Items from a dataset:

======

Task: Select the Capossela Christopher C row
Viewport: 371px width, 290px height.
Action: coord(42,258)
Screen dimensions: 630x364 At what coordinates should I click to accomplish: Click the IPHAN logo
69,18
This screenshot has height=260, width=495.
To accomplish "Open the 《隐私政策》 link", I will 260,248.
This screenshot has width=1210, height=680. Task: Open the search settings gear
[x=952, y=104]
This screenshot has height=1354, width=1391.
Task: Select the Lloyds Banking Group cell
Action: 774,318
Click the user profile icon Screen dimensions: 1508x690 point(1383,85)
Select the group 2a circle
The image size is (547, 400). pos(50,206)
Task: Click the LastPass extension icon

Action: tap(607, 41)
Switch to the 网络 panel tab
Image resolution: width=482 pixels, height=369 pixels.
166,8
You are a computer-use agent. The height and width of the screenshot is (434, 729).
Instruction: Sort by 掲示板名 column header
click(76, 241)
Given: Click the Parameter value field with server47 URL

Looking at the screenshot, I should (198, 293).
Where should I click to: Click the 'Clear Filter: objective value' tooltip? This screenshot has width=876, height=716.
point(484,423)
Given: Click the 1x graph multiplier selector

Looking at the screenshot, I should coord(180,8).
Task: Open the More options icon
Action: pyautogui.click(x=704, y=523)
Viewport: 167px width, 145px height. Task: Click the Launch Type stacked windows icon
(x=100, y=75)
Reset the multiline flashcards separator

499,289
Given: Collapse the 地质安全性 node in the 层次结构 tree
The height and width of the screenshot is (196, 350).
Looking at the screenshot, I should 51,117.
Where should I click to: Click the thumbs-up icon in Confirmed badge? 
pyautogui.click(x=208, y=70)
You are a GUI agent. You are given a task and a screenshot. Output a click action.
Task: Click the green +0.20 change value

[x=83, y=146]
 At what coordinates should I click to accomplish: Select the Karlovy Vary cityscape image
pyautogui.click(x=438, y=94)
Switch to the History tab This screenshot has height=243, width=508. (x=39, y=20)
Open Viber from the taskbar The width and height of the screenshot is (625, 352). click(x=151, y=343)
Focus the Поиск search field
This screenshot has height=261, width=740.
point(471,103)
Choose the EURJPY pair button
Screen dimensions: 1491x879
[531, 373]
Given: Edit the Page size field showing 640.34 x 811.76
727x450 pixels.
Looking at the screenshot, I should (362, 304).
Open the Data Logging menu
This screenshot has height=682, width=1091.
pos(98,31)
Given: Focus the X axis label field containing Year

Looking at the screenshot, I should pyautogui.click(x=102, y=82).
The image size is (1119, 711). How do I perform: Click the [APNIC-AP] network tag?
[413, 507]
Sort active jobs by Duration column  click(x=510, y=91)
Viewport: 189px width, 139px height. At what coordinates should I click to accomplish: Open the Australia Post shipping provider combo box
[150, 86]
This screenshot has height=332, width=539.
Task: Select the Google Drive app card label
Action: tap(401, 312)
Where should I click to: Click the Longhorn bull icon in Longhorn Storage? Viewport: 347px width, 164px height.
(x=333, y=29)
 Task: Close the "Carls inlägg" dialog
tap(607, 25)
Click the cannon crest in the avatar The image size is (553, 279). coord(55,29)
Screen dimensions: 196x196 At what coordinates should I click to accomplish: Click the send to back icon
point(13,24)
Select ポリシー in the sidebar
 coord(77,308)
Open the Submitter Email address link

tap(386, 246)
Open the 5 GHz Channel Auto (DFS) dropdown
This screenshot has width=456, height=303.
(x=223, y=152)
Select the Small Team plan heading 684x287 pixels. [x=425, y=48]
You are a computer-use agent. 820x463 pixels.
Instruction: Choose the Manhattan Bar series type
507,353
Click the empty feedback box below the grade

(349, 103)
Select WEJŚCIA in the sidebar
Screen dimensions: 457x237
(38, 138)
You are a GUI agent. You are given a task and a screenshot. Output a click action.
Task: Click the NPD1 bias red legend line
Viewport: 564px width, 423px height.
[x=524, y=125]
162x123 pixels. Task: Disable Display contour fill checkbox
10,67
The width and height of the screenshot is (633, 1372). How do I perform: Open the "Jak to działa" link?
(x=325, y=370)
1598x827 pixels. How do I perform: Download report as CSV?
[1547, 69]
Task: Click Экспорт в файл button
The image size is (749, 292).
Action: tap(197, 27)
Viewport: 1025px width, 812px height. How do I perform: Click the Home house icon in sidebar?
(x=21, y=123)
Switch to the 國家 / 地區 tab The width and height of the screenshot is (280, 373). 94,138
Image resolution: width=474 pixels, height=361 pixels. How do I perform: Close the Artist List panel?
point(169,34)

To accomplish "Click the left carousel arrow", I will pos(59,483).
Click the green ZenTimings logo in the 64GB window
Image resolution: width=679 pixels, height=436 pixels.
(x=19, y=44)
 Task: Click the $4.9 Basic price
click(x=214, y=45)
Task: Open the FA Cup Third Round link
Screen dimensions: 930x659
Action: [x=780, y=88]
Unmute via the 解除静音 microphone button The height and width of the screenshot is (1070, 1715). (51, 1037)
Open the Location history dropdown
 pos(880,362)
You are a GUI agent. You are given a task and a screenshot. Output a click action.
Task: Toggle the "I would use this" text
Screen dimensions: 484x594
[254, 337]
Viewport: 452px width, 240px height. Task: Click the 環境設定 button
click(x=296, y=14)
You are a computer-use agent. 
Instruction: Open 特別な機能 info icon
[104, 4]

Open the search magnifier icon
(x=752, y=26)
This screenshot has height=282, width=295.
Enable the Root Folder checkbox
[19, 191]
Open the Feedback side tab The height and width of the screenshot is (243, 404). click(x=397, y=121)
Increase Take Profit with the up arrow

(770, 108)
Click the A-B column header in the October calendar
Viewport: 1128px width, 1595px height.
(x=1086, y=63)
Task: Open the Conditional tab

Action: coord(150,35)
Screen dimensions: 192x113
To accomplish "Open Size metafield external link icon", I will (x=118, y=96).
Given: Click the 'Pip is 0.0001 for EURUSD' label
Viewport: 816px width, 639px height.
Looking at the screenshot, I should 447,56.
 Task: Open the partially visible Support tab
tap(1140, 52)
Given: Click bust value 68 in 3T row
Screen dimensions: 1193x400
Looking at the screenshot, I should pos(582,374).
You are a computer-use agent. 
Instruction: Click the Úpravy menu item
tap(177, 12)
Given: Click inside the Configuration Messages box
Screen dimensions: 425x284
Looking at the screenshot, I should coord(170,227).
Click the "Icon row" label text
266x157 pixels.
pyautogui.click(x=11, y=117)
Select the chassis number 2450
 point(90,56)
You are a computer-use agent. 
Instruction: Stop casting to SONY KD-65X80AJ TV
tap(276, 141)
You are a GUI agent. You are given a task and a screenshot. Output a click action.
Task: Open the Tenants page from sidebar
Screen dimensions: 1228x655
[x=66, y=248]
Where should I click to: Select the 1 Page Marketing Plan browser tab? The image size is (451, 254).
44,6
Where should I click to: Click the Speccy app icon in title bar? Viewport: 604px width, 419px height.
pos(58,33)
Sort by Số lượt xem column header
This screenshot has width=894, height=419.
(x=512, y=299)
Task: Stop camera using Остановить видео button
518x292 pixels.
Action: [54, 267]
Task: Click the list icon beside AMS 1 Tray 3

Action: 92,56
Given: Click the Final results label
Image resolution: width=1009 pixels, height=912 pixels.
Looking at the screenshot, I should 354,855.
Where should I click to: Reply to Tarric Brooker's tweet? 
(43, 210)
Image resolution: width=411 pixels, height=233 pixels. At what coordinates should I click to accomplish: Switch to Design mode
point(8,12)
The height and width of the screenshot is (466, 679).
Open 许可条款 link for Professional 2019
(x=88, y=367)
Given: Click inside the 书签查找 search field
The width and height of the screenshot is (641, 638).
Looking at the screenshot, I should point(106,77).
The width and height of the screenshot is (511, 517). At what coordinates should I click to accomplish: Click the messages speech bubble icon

======

## TASK OBJECTIVE
What is needed is an exact transcription of all the data.

## ANSWER SECTION
Task: Select the Capossela Christopher C row
Viewport: 371px width, 290px height.
Action: coord(42,258)
Screen dimensions: 630x364 At what coordinates should I click to accomplish: Click the IPHAN logo
69,18
This screenshot has height=260, width=495.
To accomplish "Open the 《隐私政策》 link", I will 260,248.
This screenshot has width=1210, height=680. Task: Open the search settings gear
[x=952, y=104]
This screenshot has height=1354, width=1391.
Task: Select the Lloyds Banking Group cell
Action: 774,318
Click the user profile icon Screen dimensions: 1508x690 point(1383,85)
Select the group 2a circle
The image size is (547, 400). pos(50,206)
Task: Click the LastPass extension icon

Action: tap(607, 41)
Switch to the 网络 panel tab
Image resolution: width=482 pixels, height=369 pixels.
166,8
You are a computer-use agent. The height and width of the screenshot is (434, 729).
Instruction: Sort by 掲示板名 column header
click(76, 241)
Given: Click the Parameter value field with server47 URL

Looking at the screenshot, I should (198, 293).
Where should I click to: Click the 'Clear Filter: objective value' tooltip? This screenshot has width=876, height=716.
point(484,423)
Given: Click the 1x graph multiplier selector

Looking at the screenshot, I should coord(180,8).
Task: Open the More options icon
Action: pyautogui.click(x=704, y=523)
Viewport: 167px width, 145px height. Task: Click the Launch Type stacked windows icon
(x=100, y=75)
Reset the multiline flashcards separator

499,289
Given: Collapse the 地质安全性 node in the 层次结构 tree
The height and width of the screenshot is (196, 350).
Looking at the screenshot, I should 51,117.
Where should I click to: Click the thumbs-up icon in Confirmed badge? 
pyautogui.click(x=208, y=70)
You are a GUI agent. You are given a task and a screenshot. Output a click action.
Task: Click the green +0.20 change value

[x=83, y=146]
 At what coordinates should I click to accomplish: Select the Karlovy Vary cityscape image
pyautogui.click(x=438, y=94)
Switch to the History tab This screenshot has height=243, width=508. (x=39, y=20)
Open Viber from the taskbar The width and height of the screenshot is (625, 352). click(x=151, y=343)
Focus the Поиск search field
This screenshot has height=261, width=740.
point(471,103)
Choose the EURJPY pair button
Screen dimensions: 1491x879
[531, 373]
Given: Edit the Page size field showing 640.34 x 811.76
727x450 pixels.
Looking at the screenshot, I should (362, 304).
Open the Data Logging menu
This screenshot has height=682, width=1091.
pos(98,31)
Given: Focus the X axis label field containing Year

Looking at the screenshot, I should pyautogui.click(x=102, y=82).
The image size is (1119, 711). How do I perform: Click the [APNIC-AP] network tag?
[413, 507]
Sort active jobs by Duration column  click(x=510, y=91)
Viewport: 189px width, 139px height. At what coordinates should I click to accomplish: Open the Australia Post shipping provider combo box
[150, 86]
This screenshot has height=332, width=539.
Task: Select the Google Drive app card label
Action: tap(401, 312)
Where should I click to: Click the Longhorn bull icon in Longhorn Storage? Viewport: 347px width, 164px height.
(x=333, y=29)
 Task: Close the "Carls inlägg" dialog
tap(607, 25)
Click the cannon crest in the avatar The image size is (553, 279). coord(55,29)
Screen dimensions: 196x196 At what coordinates should I click to accomplish: Click the send to back icon
point(13,24)
Select ポリシー in the sidebar
 coord(77,308)
Open the Submitter Email address link

tap(386, 246)
Open the 5 GHz Channel Auto (DFS) dropdown
This screenshot has width=456, height=303.
(x=223, y=152)
Select the Small Team plan heading 684x287 pixels. [x=425, y=48]
You are a computer-use agent. 820x463 pixels.
Instruction: Choose the Manhattan Bar series type
507,353
Click the empty feedback box below the grade

(349, 103)
Select WEJŚCIA in the sidebar
Screen dimensions: 457x237
(38, 138)
You are a GUI agent. You are given a task and a screenshot. Output a click action.
Task: Click the NPD1 bias red legend line
Viewport: 564px width, 423px height.
[x=524, y=125]
162x123 pixels. Task: Disable Display contour fill checkbox
10,67
The width and height of the screenshot is (633, 1372). How do I perform: Open the "Jak to działa" link?
(x=325, y=370)
1598x827 pixels. How do I perform: Download report as CSV?
[1547, 69]
Task: Click Экспорт в файл button
The image size is (749, 292).
Action: tap(197, 27)
Viewport: 1025px width, 812px height. How do I perform: Click the Home house icon in sidebar?
(x=21, y=123)
Switch to the 國家 / 地區 tab The width and height of the screenshot is (280, 373). 94,138
Image resolution: width=474 pixels, height=361 pixels. How do I perform: Close the Artist List panel?
point(169,34)

To accomplish "Click the left carousel arrow", I will pos(59,483).
Click the green ZenTimings logo in the 64GB window
Image resolution: width=679 pixels, height=436 pixels.
(x=19, y=44)
 Task: Click the $4.9 Basic price
click(x=214, y=45)
Task: Open the FA Cup Third Round link
Screen dimensions: 930x659
Action: [x=780, y=88]
Unmute via the 解除静音 microphone button The height and width of the screenshot is (1070, 1715). (51, 1037)
Open the Location history dropdown
 pos(880,362)
You are a GUI agent. You are given a task and a screenshot. Output a click action.
Task: Toggle the "I would use this" text
Screen dimensions: 484x594
[254, 337]
Viewport: 452px width, 240px height. Task: Click the 環境設定 button
click(x=296, y=14)
You are a computer-use agent. 
Instruction: Open 特別な機能 info icon
[104, 4]

Open the search magnifier icon
(x=752, y=26)
This screenshot has height=282, width=295.
Enable the Root Folder checkbox
[19, 191]
Open the Feedback side tab The height and width of the screenshot is (243, 404). click(x=397, y=121)
Increase Take Profit with the up arrow

(770, 108)
Click the A-B column header in the October calendar
Viewport: 1128px width, 1595px height.
(x=1086, y=63)
Task: Open the Conditional tab

Action: coord(150,35)
Screen dimensions: 192x113
To accomplish "Open Size metafield external link icon", I will (x=118, y=96).
Given: Click the 'Pip is 0.0001 for EURUSD' label
Viewport: 816px width, 639px height.
Looking at the screenshot, I should 447,56.
 Task: Open the partially visible Support tab
tap(1140, 52)
Given: Click bust value 68 in 3T row
Screen dimensions: 1193x400
Looking at the screenshot, I should pos(582,374).
You are a computer-use agent. 
Instruction: Click the Úpravy menu item
tap(177, 12)
Given: Click inside the Configuration Messages box
Screen dimensions: 425x284
Looking at the screenshot, I should coord(170,227).
Click the "Icon row" label text
266x157 pixels.
pyautogui.click(x=11, y=117)
Select the chassis number 2450
 point(90,56)
You are a computer-use agent. 
Instruction: Stop casting to SONY KD-65X80AJ TV
tap(276, 141)
You are a GUI agent. You are given a task and a screenshot. Output a click action.
Task: Open the Tenants page from sidebar
Screen dimensions: 1228x655
[x=66, y=248]
Where should I click to: Select the 1 Page Marketing Plan browser tab? The image size is (451, 254).
44,6
Where should I click to: Click the Speccy app icon in title bar? Viewport: 604px width, 419px height.
pos(58,33)
Sort by Số lượt xem column header
This screenshot has width=894, height=419.
(x=512, y=299)
Task: Stop camera using Остановить видео button
518x292 pixels.
Action: [54, 267]
Task: Click the list icon beside AMS 1 Tray 3

Action: 92,56
Given: Click the Final results label
Image resolution: width=1009 pixels, height=912 pixels.
Looking at the screenshot, I should 354,855.
Where should I click to: Reply to Tarric Brooker's tweet? 
(43, 210)
Image resolution: width=411 pixels, height=233 pixels. At what coordinates should I click to accomplish: Switch to Design mode
point(8,12)
The height and width of the screenshot is (466, 679).
Open 许可条款 link for Professional 2019
(x=88, y=367)
Given: Click inside the 书签查找 search field
The width and height of the screenshot is (641, 638).
Looking at the screenshot, I should point(106,77).
The width and height of the screenshot is (511, 517). At what coordinates should I click to accomplish: Click the messages speech bubble icon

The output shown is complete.